Rishi Sunak, chancellor of the exchequer, made no comment on the Treasury review, amid concerns of a rift within the government over green spending.

There were also proposals to boost nature, including a £124m plan to restore 280,000 hectares of peatland and treble woodland creation in England. But there were no initiatives to nudge people away from the UK’s meat-heavy diet, as officials said there would be no restrictions on consumer choice.

Ed Miliband, the shadow business secretary, said the plans fell far short of what was required. “The failure to invest does not just affect whether this transition is fair for consumers but also workers in existing industries. Take steel. It will cost £6bn for the steel industry to get to net zero in the next 15 years … but there is nothing for steel in this document.”

The announcement of 440,000 new jobs also came under scrutiny after Department for Business, Energy and Industrial Strategy (BEIS) sources claimed the figure was not intended to mean all newly created jobs, but also those that would undergo a natural transition such as employees in car plants shifting to electric vehicles. The government has been unwilling to clarify how many new jobs it expects to create with the strategy, rather than jobs that transition.
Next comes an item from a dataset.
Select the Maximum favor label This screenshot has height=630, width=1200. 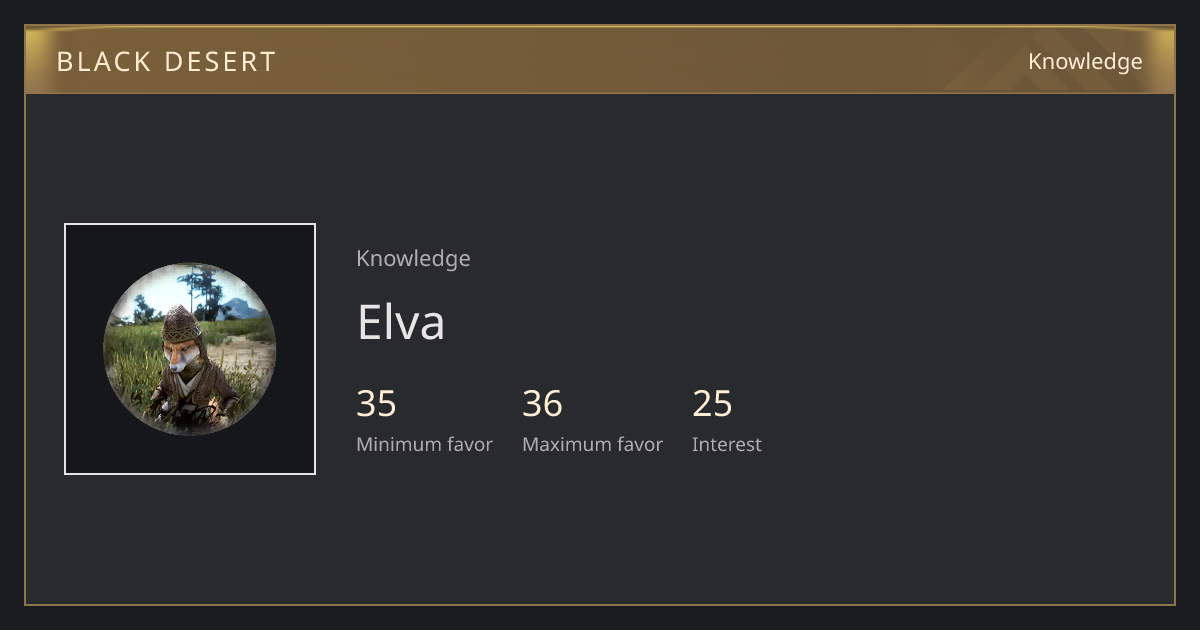(592, 444)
The blueprint includes an emphasis on carbon capture and storage – which will benefit from an already announced £1bn for two industrial clusters focused on commercialising the early-stage technology – and on hydrogen, which is controversial as some forms of the gas come from fossil fuels, though the government said it would focus on low-carbon forms generated with renewable energy.

The lack of a plan for net zero has brought ministers under heavy fire this year, with the Committee on Climate Change (CCC), the independent statutory body that advises ministers on how to reach net zero, warning this summer that measures were urgently needed as delay would raise their cost.

However, critics included scientists, green campaigners, and even the government’s own supporters. The Conservative thinktank Bright Blue found the plan for heat pumps inadequate. Patrick Hall, senior research fellow, said: “In the tug of war between No 10 and BEIS and the Treasury over funding, it appears as if the latter has won out, and we have been left with a plan which is a welcome start, but doesn’t yet meet the scale of the challenge.

“The government’s stated aim is to install 600,000 heat pumps per year by 2028, so the maximum of only 90,000 pumps to be covered over the next three years falls far too short. The funding simply isn’t sufficient.”

There are also questions over how the move to insulate the UK’s draughty homes will be managed, after the failure of the green homes grant programme earlier this year.

A woodland Creation Officer plants a tree as community volunteers and Thames 21 employees plant a range of oak, holly, birch, ferns, willow, and more at Botany Bay Farm in London.
Tree planting at Botany Bay farm in London. Photograph: Getty Images

Kevin Anderson, a professor of energy and climate change at the University of Manchester, said: “The UK’s net zero strategy falls far short of both its Paris and G7 temperature and equity commitments. Scour the associated spreadsheets and the numbers reveal a story of subterfuge, delusion, offsetting and piecemeal policies – all dressed up as a shiny new strategy for Cop26.

“Remove the reliance on other nations offsetting our emissions and today’s children deploying ‘negative emission technologies’ to suck our CO2 out of the atmosphere, and the UK’s total carbon budget is more in line with 2.5-3C of warming than 1.5-2C.”

Green campaigners cast doubt on the speed, extent and funding of the plans, and pointed to the government’s continued efforts to expand fossil fuel industries, including through new oil and gas licences, which they said ran counter to Johnson’s green promises.

Rebecca Newsom, the head of politics at Greenpeace UK, said: “This document is more like a pick and mix than the substantial meal that we need to reach net zero. Extra cash for tree planting and progress on electric vehicles doesn’t make up for the lack of concrete plans to deliver renewables at scale, extra investment in public transport, or a firm commitment to end new oil and gas licences.

“There are only half-hearted policies and funding commitments to decarbonise our draughty homes at the speed necessary, and it fundamentally fails to grapple with the need to reduce our meat and dairy consumption to stop global deforestation.”